44 Ora, resulta claramente da resposta ao pedido de informações, mencionado nos n.os 29 e 30 do presente despacho, fornecida pelo órgão jurisdicional de reenvio, que tem competência exclusiva, no âmbito do procedimento instituído no artigo 267.o TFUE, para apreciar os factos do litígio que lhe foi submetido [v., neste sentido, Acórdão de 15 de setembro de 2022, Fossil (Gibraltar), C‑705/20, EU:C:2022:680, n.o 37 e jurisprudência referida], que, durante todo o período de exercíco da atividade por conta de outrem de DV no território do Reino Unido, esta residia, na aceção do artigo 1.o, alínea j), e do artigo 65.o, n.o 2, do Regulamento n.o 883/2004, nesse Estado, que era o Estado‑Membro competente, na aceção desta última disposição, durante esse período. Só após a cessação dessa atividade por conta de outrem é que DV regressou à Bulgária para solicitar a concessão de prestações por desemprego à autoridade competente deste Estado‑Membro.

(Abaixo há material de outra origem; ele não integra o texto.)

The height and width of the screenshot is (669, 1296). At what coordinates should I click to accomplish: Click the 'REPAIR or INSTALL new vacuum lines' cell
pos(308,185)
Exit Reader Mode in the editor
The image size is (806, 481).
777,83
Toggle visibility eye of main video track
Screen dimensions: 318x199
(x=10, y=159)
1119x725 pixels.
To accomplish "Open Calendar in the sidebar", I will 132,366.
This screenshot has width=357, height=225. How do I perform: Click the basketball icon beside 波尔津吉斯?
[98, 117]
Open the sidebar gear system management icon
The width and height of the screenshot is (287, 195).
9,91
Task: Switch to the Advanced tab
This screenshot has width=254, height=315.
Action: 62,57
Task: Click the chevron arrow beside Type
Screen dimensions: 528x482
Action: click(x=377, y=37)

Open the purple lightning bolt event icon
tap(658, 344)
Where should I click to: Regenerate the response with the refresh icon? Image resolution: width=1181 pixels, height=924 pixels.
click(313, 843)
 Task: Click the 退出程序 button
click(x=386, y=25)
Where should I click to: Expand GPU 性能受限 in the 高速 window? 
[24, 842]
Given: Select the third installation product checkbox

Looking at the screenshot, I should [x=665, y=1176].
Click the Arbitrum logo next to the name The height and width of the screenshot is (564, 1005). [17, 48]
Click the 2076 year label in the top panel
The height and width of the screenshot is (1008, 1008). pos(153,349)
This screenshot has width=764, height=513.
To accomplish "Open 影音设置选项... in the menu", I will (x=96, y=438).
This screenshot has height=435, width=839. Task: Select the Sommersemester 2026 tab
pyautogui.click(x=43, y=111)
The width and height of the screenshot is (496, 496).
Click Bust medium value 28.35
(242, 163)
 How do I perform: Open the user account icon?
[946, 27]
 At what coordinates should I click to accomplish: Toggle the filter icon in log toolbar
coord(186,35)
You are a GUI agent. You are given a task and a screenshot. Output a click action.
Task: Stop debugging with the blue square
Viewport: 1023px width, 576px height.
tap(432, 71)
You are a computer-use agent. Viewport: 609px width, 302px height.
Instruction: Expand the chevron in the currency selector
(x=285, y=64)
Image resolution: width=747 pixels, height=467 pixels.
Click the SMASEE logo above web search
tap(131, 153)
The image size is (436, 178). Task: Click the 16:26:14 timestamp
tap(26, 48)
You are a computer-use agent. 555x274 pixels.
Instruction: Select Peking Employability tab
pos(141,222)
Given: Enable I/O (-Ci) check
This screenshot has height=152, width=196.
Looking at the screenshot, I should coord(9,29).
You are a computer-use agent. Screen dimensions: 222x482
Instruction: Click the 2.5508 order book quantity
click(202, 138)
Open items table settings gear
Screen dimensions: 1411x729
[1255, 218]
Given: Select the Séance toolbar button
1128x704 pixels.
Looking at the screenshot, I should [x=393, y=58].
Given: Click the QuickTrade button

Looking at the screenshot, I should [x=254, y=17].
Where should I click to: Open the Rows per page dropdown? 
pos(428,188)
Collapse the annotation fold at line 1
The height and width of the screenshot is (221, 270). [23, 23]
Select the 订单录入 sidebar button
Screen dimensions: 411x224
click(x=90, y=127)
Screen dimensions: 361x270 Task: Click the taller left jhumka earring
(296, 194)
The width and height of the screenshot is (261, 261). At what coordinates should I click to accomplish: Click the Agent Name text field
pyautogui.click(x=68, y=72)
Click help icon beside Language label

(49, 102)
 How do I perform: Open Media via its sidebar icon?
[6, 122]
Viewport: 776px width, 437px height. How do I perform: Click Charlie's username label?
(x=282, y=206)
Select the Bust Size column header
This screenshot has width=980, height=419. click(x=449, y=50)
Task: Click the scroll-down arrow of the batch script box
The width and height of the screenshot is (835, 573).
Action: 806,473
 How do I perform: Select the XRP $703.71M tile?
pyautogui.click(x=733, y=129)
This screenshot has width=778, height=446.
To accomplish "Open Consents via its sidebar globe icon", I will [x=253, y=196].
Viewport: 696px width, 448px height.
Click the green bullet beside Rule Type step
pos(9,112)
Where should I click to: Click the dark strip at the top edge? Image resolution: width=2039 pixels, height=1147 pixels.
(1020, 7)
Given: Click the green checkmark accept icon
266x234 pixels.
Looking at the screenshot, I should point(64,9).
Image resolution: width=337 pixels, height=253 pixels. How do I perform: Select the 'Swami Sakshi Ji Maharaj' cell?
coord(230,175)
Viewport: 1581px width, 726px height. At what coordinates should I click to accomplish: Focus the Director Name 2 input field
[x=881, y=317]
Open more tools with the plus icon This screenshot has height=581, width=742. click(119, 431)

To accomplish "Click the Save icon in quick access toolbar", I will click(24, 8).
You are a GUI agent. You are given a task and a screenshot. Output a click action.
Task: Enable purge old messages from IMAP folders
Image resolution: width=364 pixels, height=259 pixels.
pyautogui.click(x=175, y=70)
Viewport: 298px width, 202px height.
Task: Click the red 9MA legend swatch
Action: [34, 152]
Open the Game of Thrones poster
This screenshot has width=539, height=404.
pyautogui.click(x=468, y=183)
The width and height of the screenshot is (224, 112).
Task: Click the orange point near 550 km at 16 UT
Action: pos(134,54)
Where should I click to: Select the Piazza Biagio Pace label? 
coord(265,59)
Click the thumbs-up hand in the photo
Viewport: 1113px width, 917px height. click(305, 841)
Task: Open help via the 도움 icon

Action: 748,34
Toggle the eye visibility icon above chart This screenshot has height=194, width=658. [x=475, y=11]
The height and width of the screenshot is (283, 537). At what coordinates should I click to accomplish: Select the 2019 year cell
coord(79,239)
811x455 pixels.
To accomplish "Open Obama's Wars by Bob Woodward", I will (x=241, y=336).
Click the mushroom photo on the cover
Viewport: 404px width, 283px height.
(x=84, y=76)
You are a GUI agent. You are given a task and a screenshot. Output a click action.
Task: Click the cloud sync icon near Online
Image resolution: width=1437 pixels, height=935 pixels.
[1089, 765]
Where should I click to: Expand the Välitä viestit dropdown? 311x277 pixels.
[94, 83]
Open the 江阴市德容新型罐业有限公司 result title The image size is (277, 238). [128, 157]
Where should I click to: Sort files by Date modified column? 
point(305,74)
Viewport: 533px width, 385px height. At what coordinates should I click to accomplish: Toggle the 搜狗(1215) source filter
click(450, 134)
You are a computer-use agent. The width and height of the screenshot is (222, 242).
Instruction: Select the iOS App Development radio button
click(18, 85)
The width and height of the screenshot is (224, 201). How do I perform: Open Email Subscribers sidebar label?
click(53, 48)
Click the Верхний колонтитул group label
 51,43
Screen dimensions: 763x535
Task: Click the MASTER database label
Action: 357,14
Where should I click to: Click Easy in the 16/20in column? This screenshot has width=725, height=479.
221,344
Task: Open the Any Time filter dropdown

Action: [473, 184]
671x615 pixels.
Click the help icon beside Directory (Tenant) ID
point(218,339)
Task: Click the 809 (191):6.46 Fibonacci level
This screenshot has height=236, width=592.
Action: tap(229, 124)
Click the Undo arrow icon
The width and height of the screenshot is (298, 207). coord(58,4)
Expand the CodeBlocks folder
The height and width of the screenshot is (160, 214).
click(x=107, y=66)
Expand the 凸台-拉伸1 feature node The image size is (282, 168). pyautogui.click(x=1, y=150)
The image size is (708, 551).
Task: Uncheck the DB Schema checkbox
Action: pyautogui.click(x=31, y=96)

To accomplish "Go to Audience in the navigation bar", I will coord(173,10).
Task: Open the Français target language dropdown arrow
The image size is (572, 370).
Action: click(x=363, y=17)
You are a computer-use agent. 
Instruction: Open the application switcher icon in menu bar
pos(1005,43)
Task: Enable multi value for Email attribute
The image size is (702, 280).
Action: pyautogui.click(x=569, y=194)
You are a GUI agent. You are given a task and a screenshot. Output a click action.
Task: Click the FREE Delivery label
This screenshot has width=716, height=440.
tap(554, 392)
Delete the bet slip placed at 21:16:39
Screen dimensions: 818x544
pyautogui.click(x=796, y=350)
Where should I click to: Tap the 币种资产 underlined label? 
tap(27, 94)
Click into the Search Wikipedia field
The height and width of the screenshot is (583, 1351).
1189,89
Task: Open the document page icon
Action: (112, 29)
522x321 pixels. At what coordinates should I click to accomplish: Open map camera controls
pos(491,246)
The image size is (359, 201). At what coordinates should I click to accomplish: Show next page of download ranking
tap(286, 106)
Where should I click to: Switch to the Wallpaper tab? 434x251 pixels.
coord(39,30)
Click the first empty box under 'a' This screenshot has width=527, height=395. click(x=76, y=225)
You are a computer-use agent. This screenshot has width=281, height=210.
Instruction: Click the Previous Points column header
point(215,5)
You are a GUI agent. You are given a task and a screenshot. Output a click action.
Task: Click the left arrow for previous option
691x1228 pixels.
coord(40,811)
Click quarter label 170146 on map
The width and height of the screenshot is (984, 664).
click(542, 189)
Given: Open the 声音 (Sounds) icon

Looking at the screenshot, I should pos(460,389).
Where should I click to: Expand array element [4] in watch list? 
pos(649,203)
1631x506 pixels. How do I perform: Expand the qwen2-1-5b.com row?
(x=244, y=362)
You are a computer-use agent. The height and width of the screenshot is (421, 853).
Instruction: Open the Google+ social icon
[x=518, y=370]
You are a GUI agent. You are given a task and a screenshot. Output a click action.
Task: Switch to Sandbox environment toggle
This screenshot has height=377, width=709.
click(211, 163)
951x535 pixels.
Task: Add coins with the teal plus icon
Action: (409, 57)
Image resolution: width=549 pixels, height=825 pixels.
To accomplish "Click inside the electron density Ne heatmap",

45 Daqui resulta que importa responder à questão prévia suscitada no n.o 39 do presente despacho que o artigo 65.o, n.o 2, do Regulamento n.o 883/2004 deve ser interpretado no sentido de que não se aplica a uma situação em que uma pessoa solicita o benefício de prestações por desemprego junto da autoridade competente de um Estado‑Membro no qual não cumpriu períodos de seguro, de emprego ou de atividade por conta própria e a cujo território regressa no termo de um período de seguro, de emprego ou de atividade por conta própria cumprido noutro Estado, no qual residia, na aceção desta disposição, durante todo esse período.
46 Tendo em conta a resposta dada a esta questão prévia, não há que responder às questões submetidas pelo órgão jurisdicional de reenvio.
Quanto às despesas
47 Revestindo o processo, quanto às partes na causa principal, a natureza de incidente suscitado perante o órgão jurisdicional de reenvio, compete a este decidir quanto às despesas. As despesas efetuadas pelas outras partes para a apresentação de observações ao Tribunal de Justiça não são reembolsáveis.
Pelos fundamentos expostos, o Tribunal de Justiça (Sétima Secção) declara:
O artigo 65.o, n.o 2, do Regulamento (CE) n.o 883/2004 do Parlamento Europeu e do Conselho, de 29 de abril de 2004, relativo à coordenação dos sistemas de segurança social, conforme alterado pelo Regulamento (UE) n.o 465/2012 do Parlamento Europeu e do Conselho, de 22 de maio de 2012,
deve ser interpretado no sentido de que:
não se aplica a uma situação em que uma pessoa solicita o benefício de prestações por desemprego junto da autoridade competente de um Estado‑Membro no qual não cumpriu períodos de seguro, de emprego ou de atividade por conta própria e a cujo território regressa no termo de um período de seguro, de emprego ou de atividade por conta própria cumprido noutro Estado, no qual residia, na aceção desta disposição, durante todo esse período.